(RECORDS FOR THIS EXERCISE Opens)

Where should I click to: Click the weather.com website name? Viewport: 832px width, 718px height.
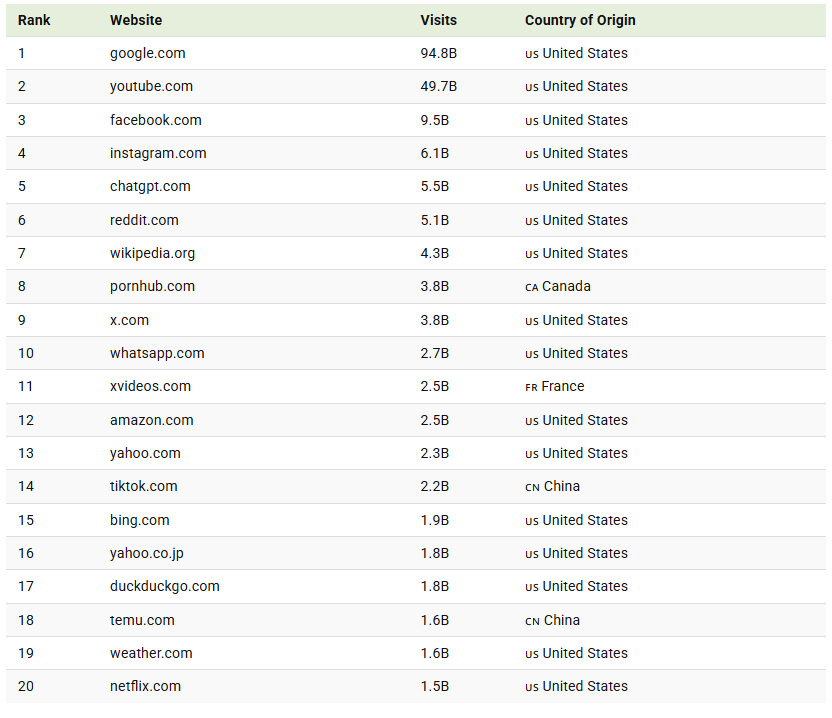151,653
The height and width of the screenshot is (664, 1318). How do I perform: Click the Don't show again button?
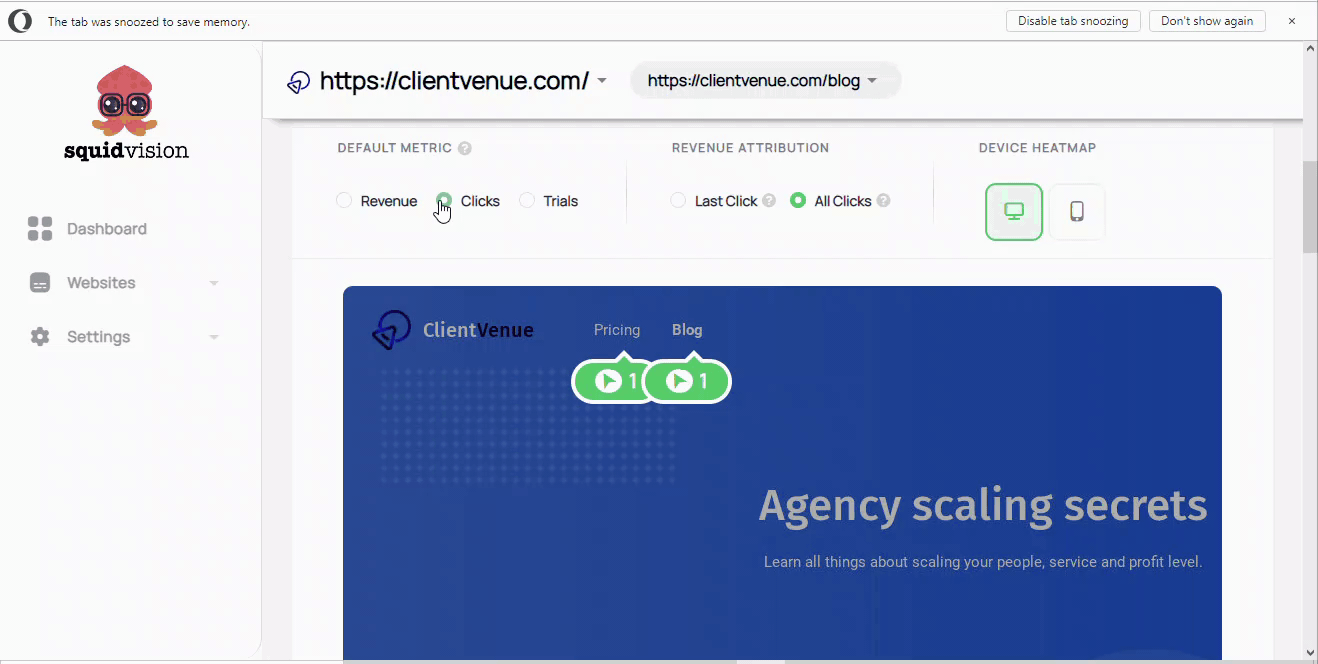(1207, 21)
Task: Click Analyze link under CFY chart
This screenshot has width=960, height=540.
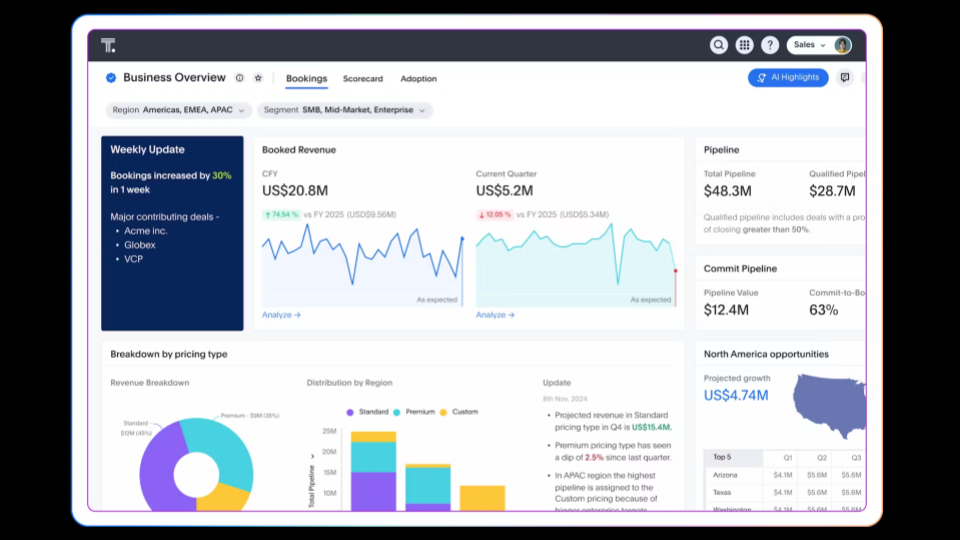Action: (281, 315)
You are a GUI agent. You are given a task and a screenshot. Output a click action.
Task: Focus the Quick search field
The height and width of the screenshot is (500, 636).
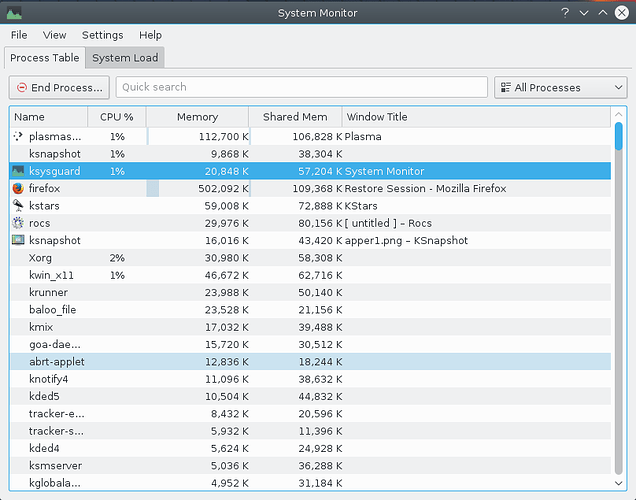pos(301,87)
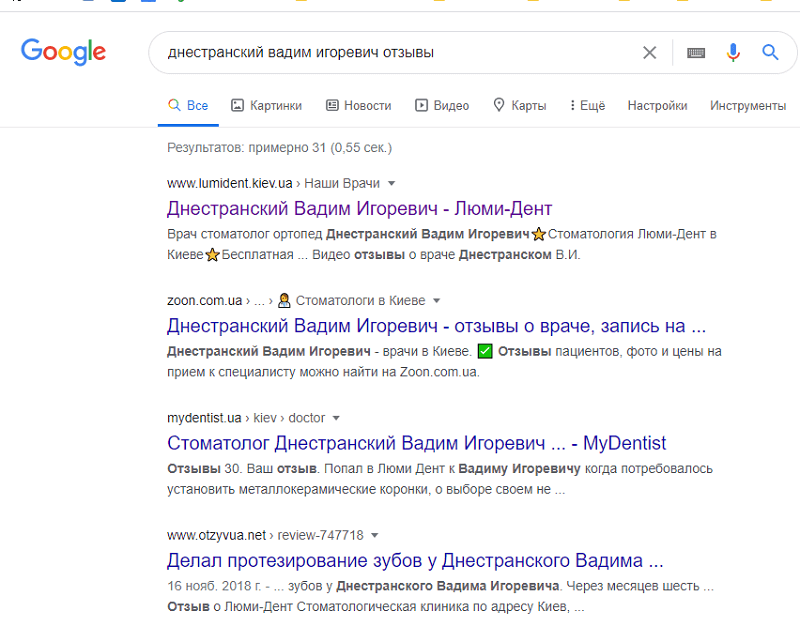The height and width of the screenshot is (642, 800).
Task: Click the Новости news icon
Action: pos(331,105)

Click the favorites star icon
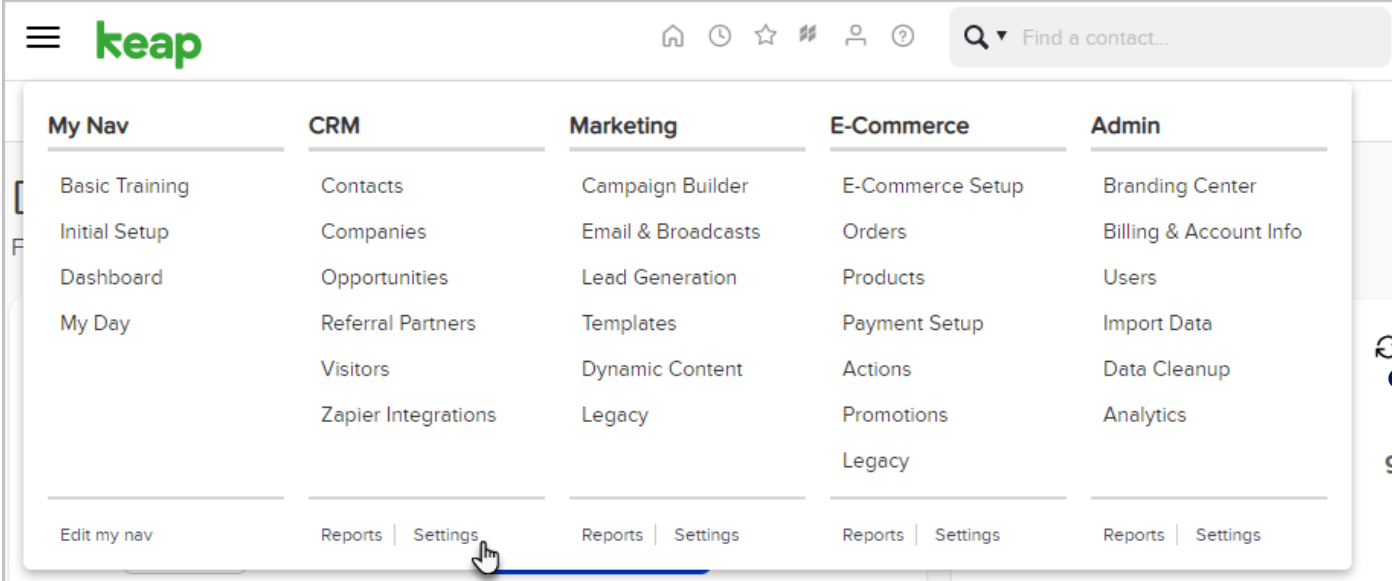click(x=765, y=37)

(RECORDS FOR THIS EXERCISE Closes)

» **WHAT IS REQUIRED**:
An exact copy of the lines from the one with "Task: Click Analyze link under CFY chart" through the end of the entries above, both included, is the whole answer. It contains no pictures.

» **EXERCISE RESULT**:
Task: Click Analyze link under CFY chart
This screenshot has width=960, height=540.
Action: (281, 315)
You are a GUI agent. You are given a task and a screenshot. Output a click action.
Task: Focus the Quick search field
The height and width of the screenshot is (500, 636).
pos(301,87)
The height and width of the screenshot is (642, 800).
Task: Click the Новости news icon
Action: pos(331,105)

Click the favorites star icon
click(x=765, y=37)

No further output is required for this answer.